In this article, we are merely discussing being on your time without hurrying. Because regardless of punctuality standards, in most cultures, consistently showing up frazzled, riddled with excuses with a trail of chaos following you, is a sign of turmoil.


Recently, I read The Montessori Toddler by Simone Davies. It's an enjoyable book about the principles of raising a child with Montessori principles. It's no surprise to anyone that my favorite parts of the book centered on going slowly. I love the idea that by moving slowly, we can usher our children into being independent. That said, she (like Carl Honore, In Praise of Slow) confirmed when we move slowly most of the time - when it's time to put on turbo gears/rush/hurry, our children are far more able to push it. So no worries, your child (you) will know how to "move fast" when it's necessary.


I always like to use the example of the Cheetah. Most folks only know the Cheetah as the fastest runner on the planet. But guess what? Cheetahs chill most of the day, similar to housecats. According to the article, "Cheetahs Lie Around Like Housecats, Saving Energy for Big Kills" they reserve their energy, only using as much energy as an average human being, all day until they need to make a big kill. By storing energy, aka strolling and relaxing, they can hunt every two-three days (for a male, a mama cheetah kills daily).

So what does this mean? STOP OVERSCHEDULING YOURSELVES.

That's it. HA! I could have started with this, but there would be no article, and didn't everyone want to know about cheetahs and the social construct of time?

Conclusion:


So, yes, y'all, whether moving out the door by yourself, with a partner or some babies - designate MORE than enough time, prepare in advance, and have a designated place for everything!


More than enough time: And so what this looks like in realtime. It takes you 30 minutes to get up and out the door.

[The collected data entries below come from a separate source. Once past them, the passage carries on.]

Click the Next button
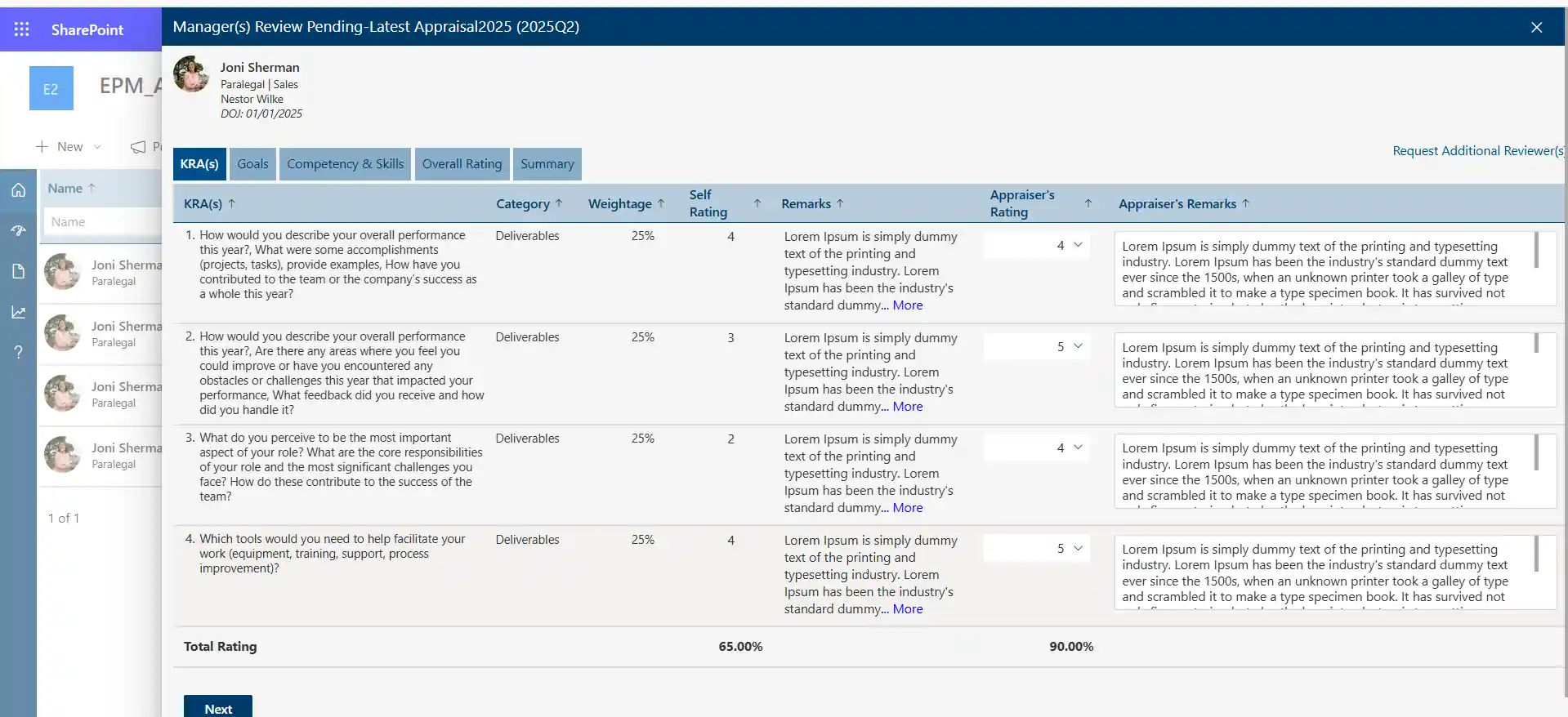The image size is (1568, 717). click(218, 707)
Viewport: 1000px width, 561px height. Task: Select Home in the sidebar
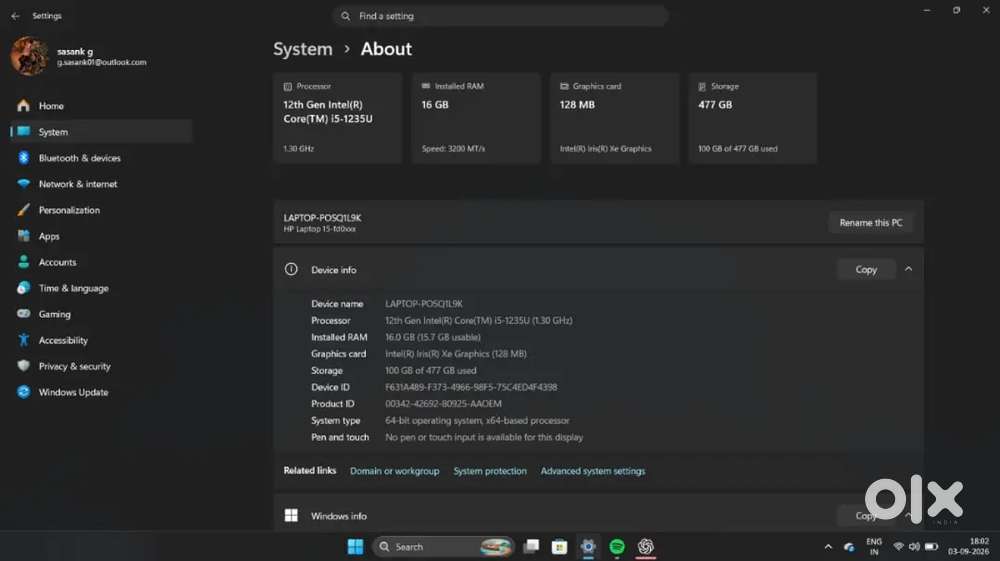[x=51, y=106]
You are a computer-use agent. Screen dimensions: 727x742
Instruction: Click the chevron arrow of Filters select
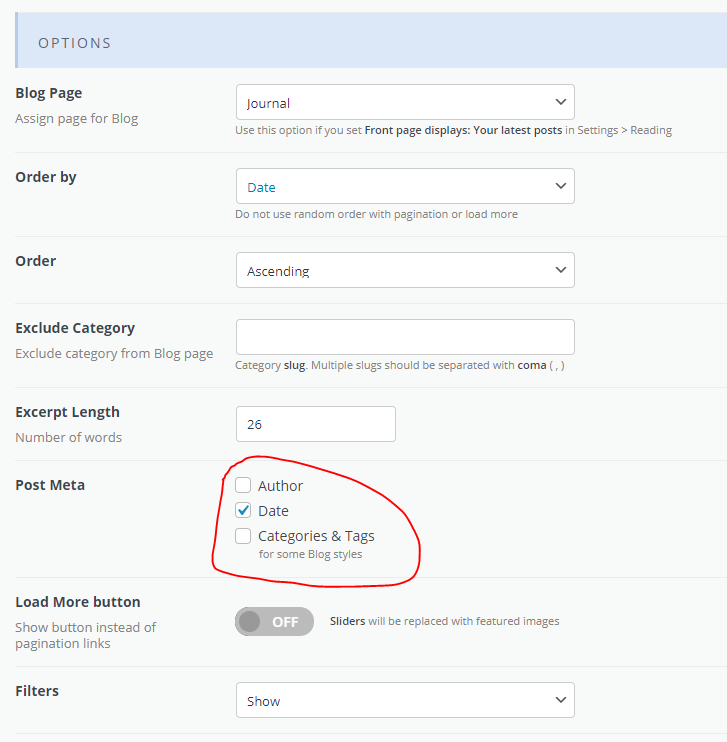561,700
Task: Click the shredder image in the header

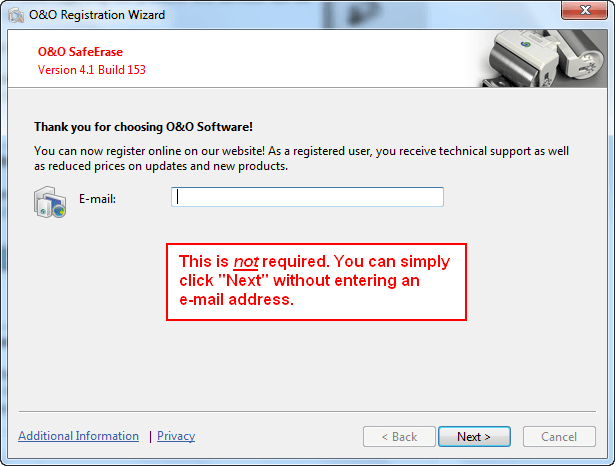Action: (543, 58)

If you have children, designate the extra time needed and allow for them to put on their shoes, coat in ease. According to Davies, this is a great time to observe your toddler's independence with a cup of tea (away from your child). So give yourself about 45 minutes. FLUFF TIME. That may mean saying "NO" to the additional project, "NO" to the meeting that will make this window smaller, and "NO" to anything extra. Just remember by saying, "NO," you are saying "YES" to leisure, independence, and less stress.

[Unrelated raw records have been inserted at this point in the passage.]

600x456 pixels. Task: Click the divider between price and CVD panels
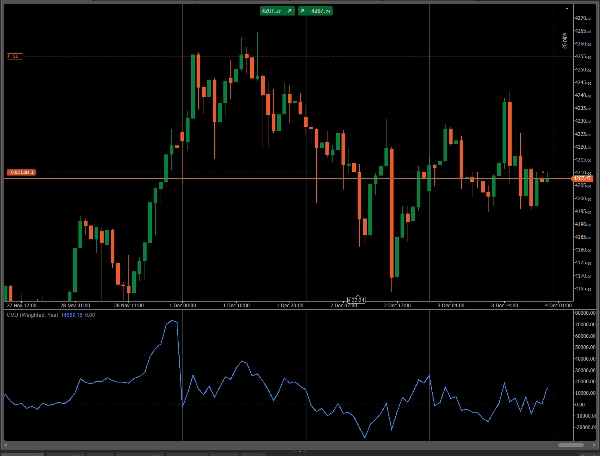point(300,308)
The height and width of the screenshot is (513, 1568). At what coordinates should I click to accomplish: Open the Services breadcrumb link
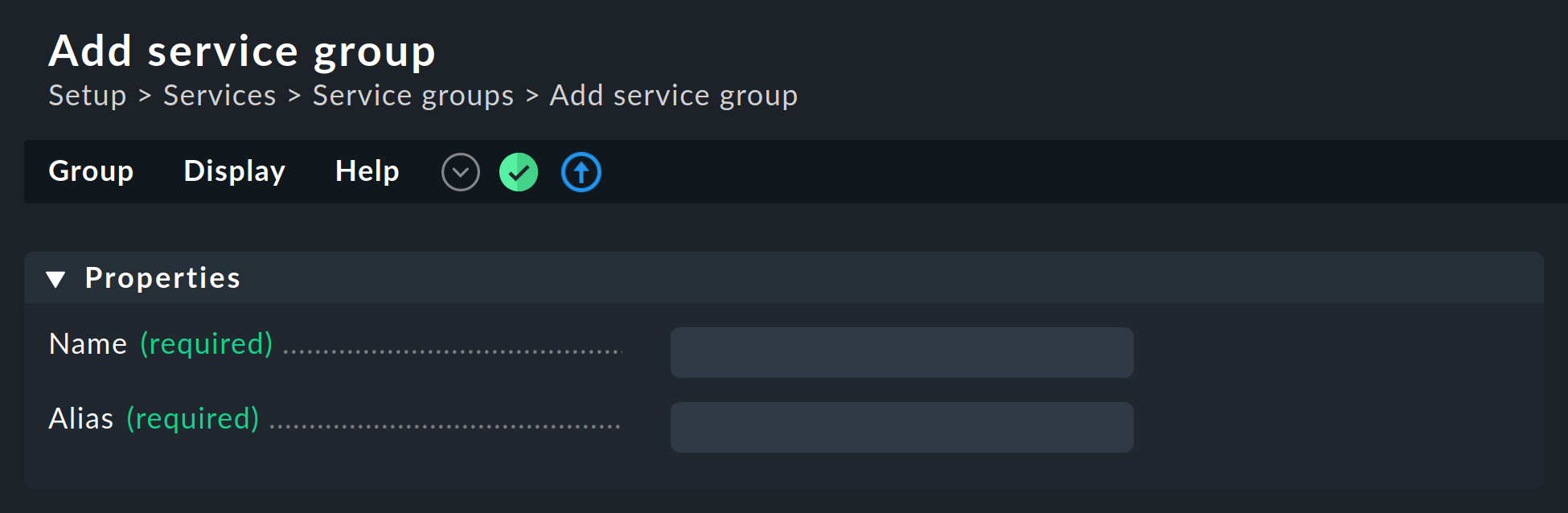[219, 95]
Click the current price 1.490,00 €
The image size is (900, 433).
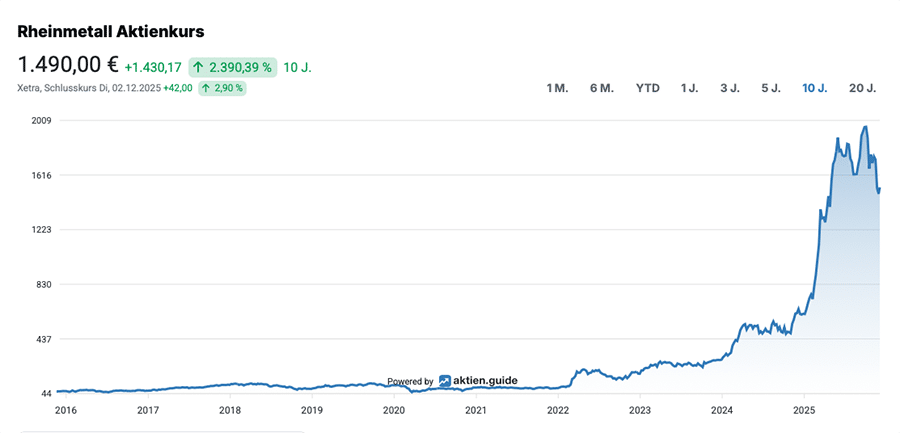click(68, 65)
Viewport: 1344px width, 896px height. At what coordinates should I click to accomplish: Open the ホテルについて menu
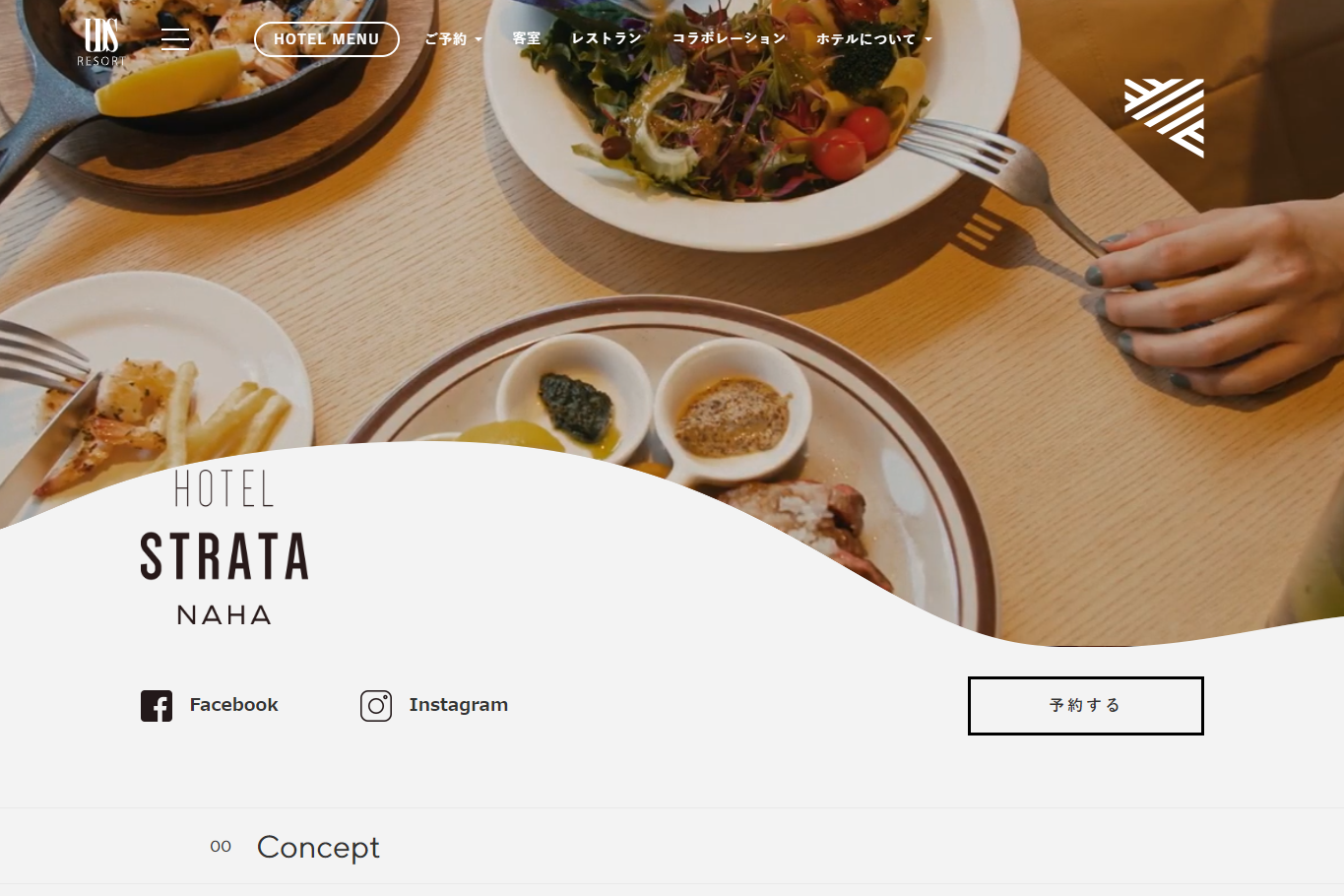(865, 39)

Prepare in advance: Now, if you don't have the leisure of creating your "getting ready" time blocks. Then prepare EVERYTHING (pick out clothes, pack lunch, prepare bags, make sure the car has gas, etc.) the night before. Make sure you can calmly get ready and leave the house with plenty of time without speeding.


Designated Areas: EVERYTHING SHOULD HAVE A PLACE. There is a season and a place for everything. Your keys should go to one spot. Your bag should go to the same place. You and/or your family should know where everything belongs. So, each night before bed make sure that everything is in its place. A quick night tidy and material check goes a long way.


Therefore, y'all, make sure that you use slow-living techniques to leisurely (with a water bottle in hand) stroll in on time.